● Problem to work on
In the entries below, find the line with "Open Cline settings gear icon" and transcribe it and every line after it exactly, through the last line, without pictures.

● Data records
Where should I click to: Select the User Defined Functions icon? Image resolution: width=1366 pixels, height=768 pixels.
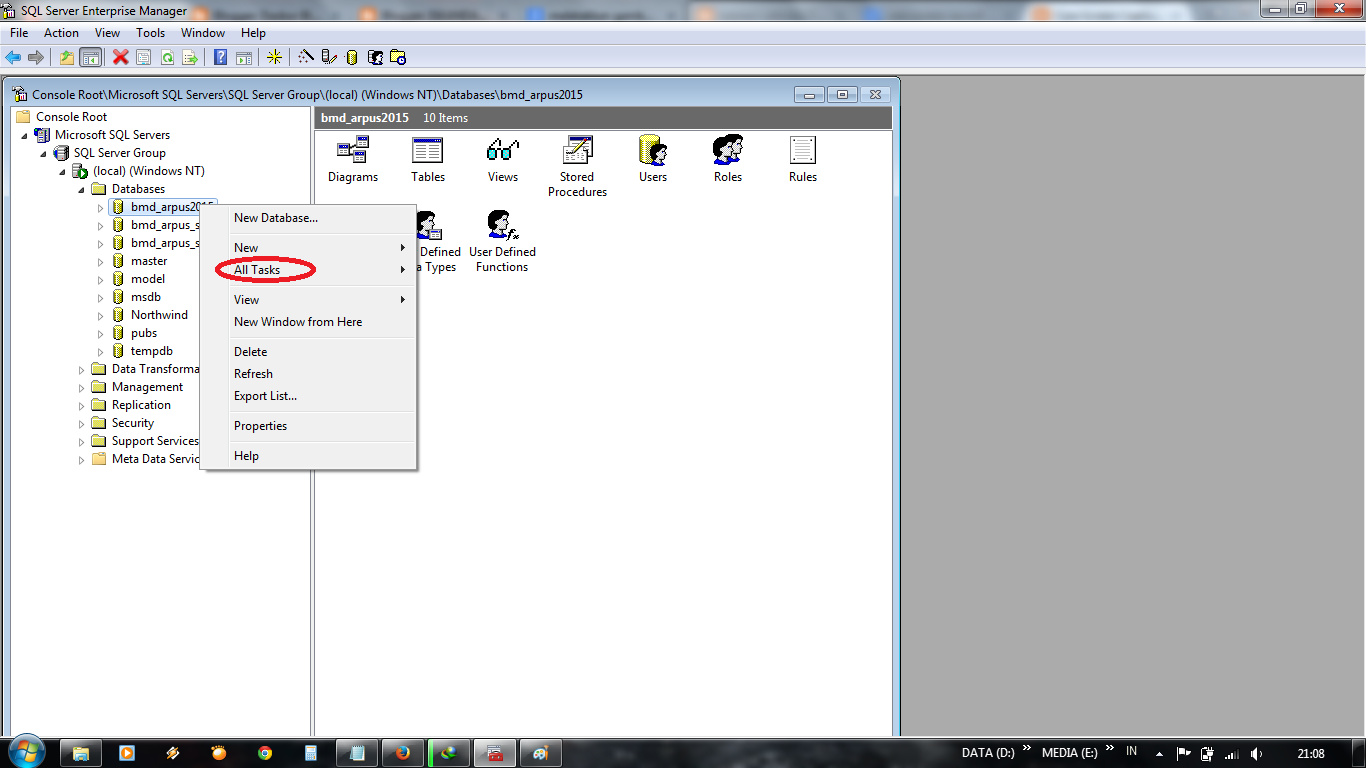(502, 227)
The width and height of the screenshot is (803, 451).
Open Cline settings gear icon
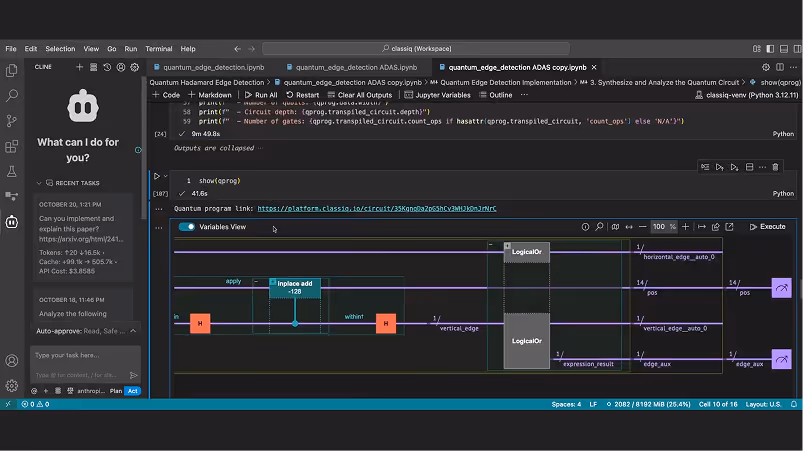[134, 67]
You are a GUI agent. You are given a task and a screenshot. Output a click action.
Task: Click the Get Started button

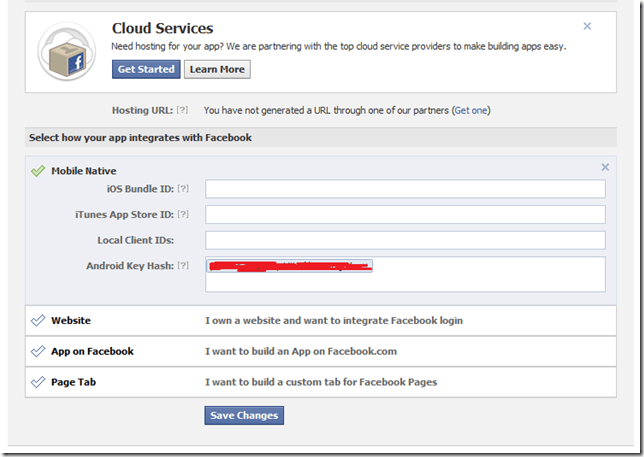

● Solution to the problem
Open Cline settings gear icon
[134, 67]
You are a GUI agent. You are given a task and a screenshot. Output a click action.
Task: Click the Get Started button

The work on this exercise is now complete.